As a boomer child of the south, I did not know when what I was taught was incomplete or skewed. I have good friends who called me out on things I thought were ‘truths’, a sense of curiosity and a massive digital library close at hand. With tools and impetus, I’m proof that it’s possible for adults to fill in gaps, correct framing.
Ross was the principal organizer of the 75th anniversary commemorating the virtually unknown 1921 race riot. Oral histories of survivors and press accounts [estimate upward of] 300 persons were killed from airplane bombing, fires and gunshot wounds.
The Tulsa Race Massacre, “one of the worst incidents of racial violence in U.S. history,” happened from 31 May to 01 June 1921. For most of the past 101 years, it was buried and ignored.
News reports were largely squelched, despite the fact that hundreds of people were killed and thousands left homeless.
Most of the city’s 10,000 Black residents lived in a neighborhood called Greenwood, which included a thriving business district sometimes referred to as the Black Wall Street.
The Tulsa Tribune removed the front-page story of May 31 that sparked the chaos from its bound volumes, and scholars later discovered that police and state militia archives about the riot were missing as well. As a result, until recently the Tulsa Race Massacre was rarely mentioned in history books, taught in schools or even talked about.

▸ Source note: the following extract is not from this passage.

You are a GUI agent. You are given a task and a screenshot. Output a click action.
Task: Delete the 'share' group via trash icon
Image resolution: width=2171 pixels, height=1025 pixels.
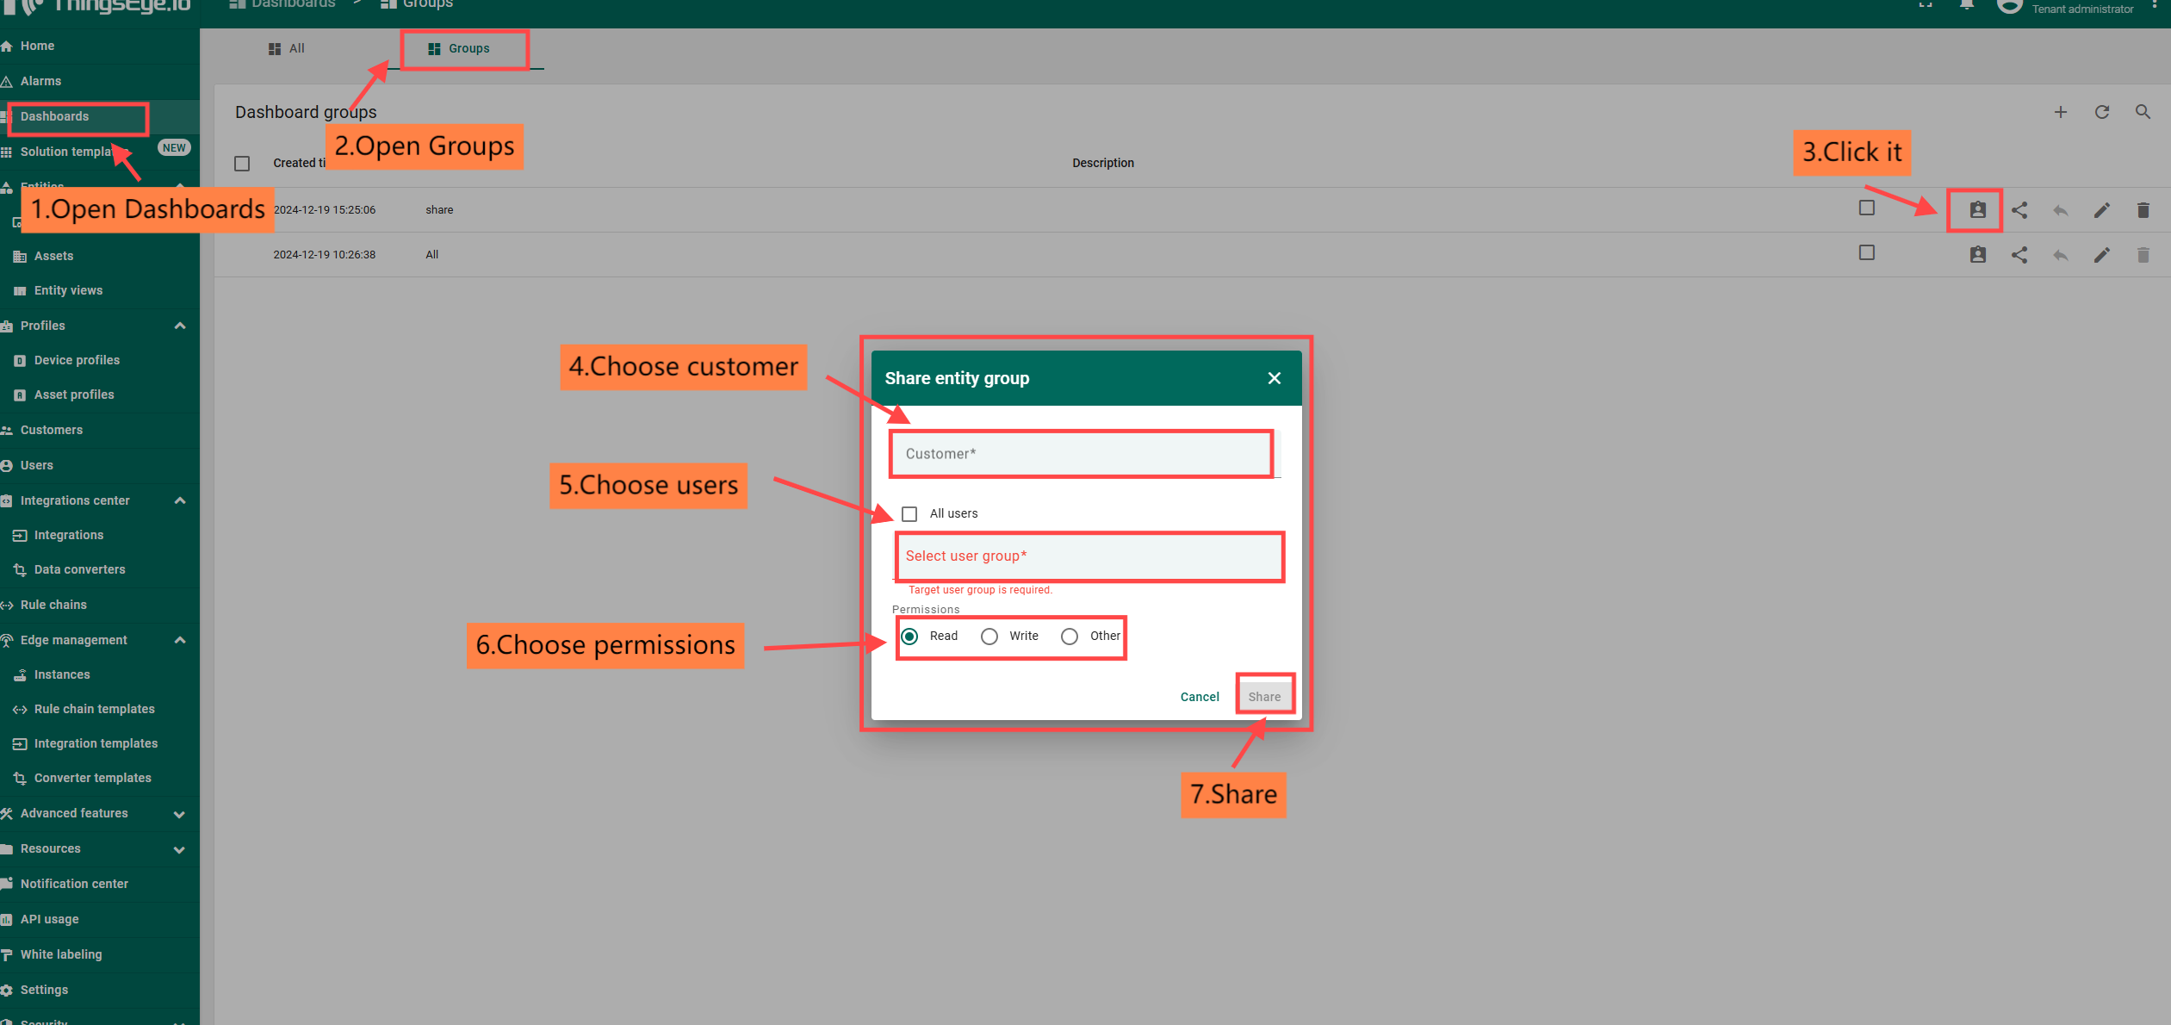(x=2143, y=210)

During an interview with ABC affiliate KOCO News on the 100th anniversary of the massacre, J. Kavin Ross, the state Representative’s son, said:
“White folks didn’t want to talk about it because it was a blemish, a stain on a city that was trying to build up its image. So nobody, nobody talked from that community,” Ross said. “The Black folks didn’t talk about it because of the fact that those people who committed the atrocities were still around, they will threaten another massacre had anybody talked it up again. And so you had these communities, separated, but together they were silent.”
In the late 1960s and early 1970s, before being elected to the legislature, state Sen. Ross “was one of the first journalists to write about the Tulsa riot [as it was then called] even as both blacks and whites criticized him for opening old wounds.”
Due to his leadership, in 1989 Oklahoma also became the first state to remove the Confederate flag from its governmental buildings.
According to Ross, his father was interviewed after the 1995 Oklahoma City bombing.
“One of the reporters that was talking to my father, and made the statement that is the worst event that happened on American soil, and my father had to stop and say no, the worst one is an hour away in Tulsa,” J. Kavin said.
In 1997, Ross introduced legislation to create the Oklahoma Commission to Study the Tulsa Race Riot of 1921, saying, “Justice demands closure as it did with Japanese Americans and Holocaust victims of Germany.”
Martin Luther King said, “the arc of the moral universe is long, but it bends toward justice.”
Recent events cast a long shadow on his optimism.
Are enough of us willing to acknowledge past injustices, implicit bias and systemic racism? To challenge what we think we know is true? It takes time, energy and incentive, and all three seem in short supply.